M. Thiers, sur l’invitation de la chambre, a lu son rapport au nom de la commission de l’enseignement secondaire. Cette lecture, qui a duré près de trois heures, a captivé la chambre. M. Thiers a été souvent interrompu par des applaudissemens qui s’adressaient à la fois aux sages propositions dont il était l’interprète et au talent admirable de l’écrivain. Nous n’entrerons pas aujourd’hui dans l’examen de cet immense travail ; nous ne ferons que cette seule réflexion. Il y a deux mois, lorsque le projet de loi sur l’enseignement sortait des mains de la chambre des pairs, les partisans du principe universitaire, qui représente les droits de l’état et l’esprit mûr de notre temps, pouvaient se sentir alarmés.
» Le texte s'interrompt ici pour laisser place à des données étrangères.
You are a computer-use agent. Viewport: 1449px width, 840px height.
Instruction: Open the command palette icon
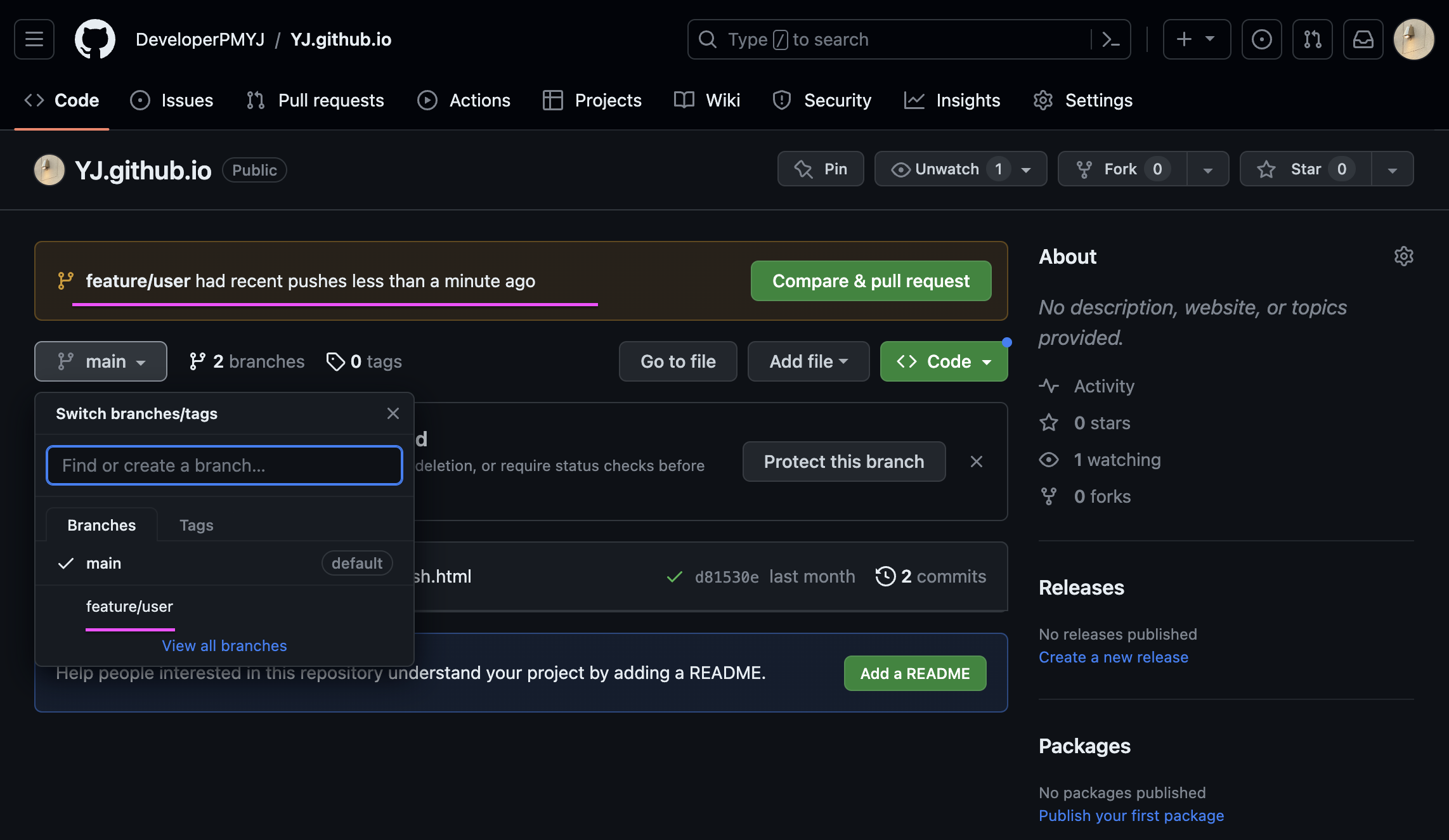pos(1110,39)
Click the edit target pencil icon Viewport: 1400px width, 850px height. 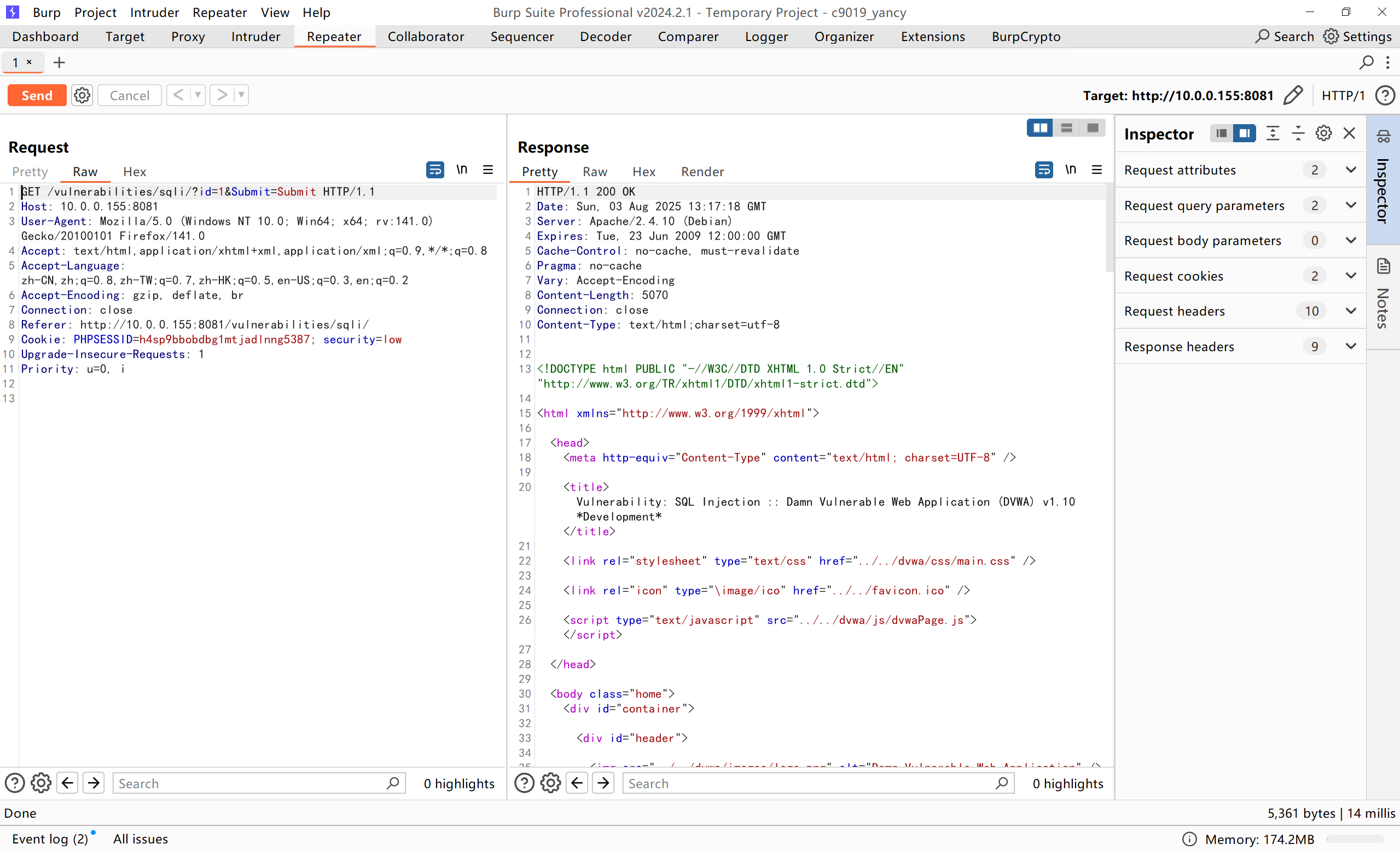[1293, 95]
Une réaction avait paru s’opérer dans la sphère élevée du pouvoir. L’Université, qui avait le droit de se plaindre, était réduite à se défendre. Aujourd’hui cette situation n’existe plus. Les amendemens de la commission, reprenant la plupart des dispositions du projet primitif, ont rétabli les choses comme elles étaient au point de départ. Seulement, à l’action ministérielle qui s’effaçait dans le débat au lieu de le dominer, vient se substituer l’action personnelle de M. Thiers, dont l’énergie est connue et qui ne passe point pour abandonner aisément les causes remises entre ses mains. Ce que nous disons là ne saurait s’adresser à M. le ministre, de l’instruction publique. Nous ne pouvons que féliciter M. Villemain de tout ce qui se passe maintenant. Ce n’est pas une défaite pour lui, c’est une victoire. Espérons qu’il saura en profiter.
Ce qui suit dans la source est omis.